What this task involves
Please give back word for word the lines of the material below between the line containing "You are a computer-use agent." and the line containing "Click the horizontal scrollbar left arrow", inclusive.

Entries provided
=====

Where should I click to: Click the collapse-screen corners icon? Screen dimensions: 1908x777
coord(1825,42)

=====

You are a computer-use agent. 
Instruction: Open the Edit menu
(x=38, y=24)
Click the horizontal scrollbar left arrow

=====

Finished exercise
You are a computer-use agent. 
Instruction: Open the Edit menu
(x=38, y=24)
Click the horizontal scrollbar left arrow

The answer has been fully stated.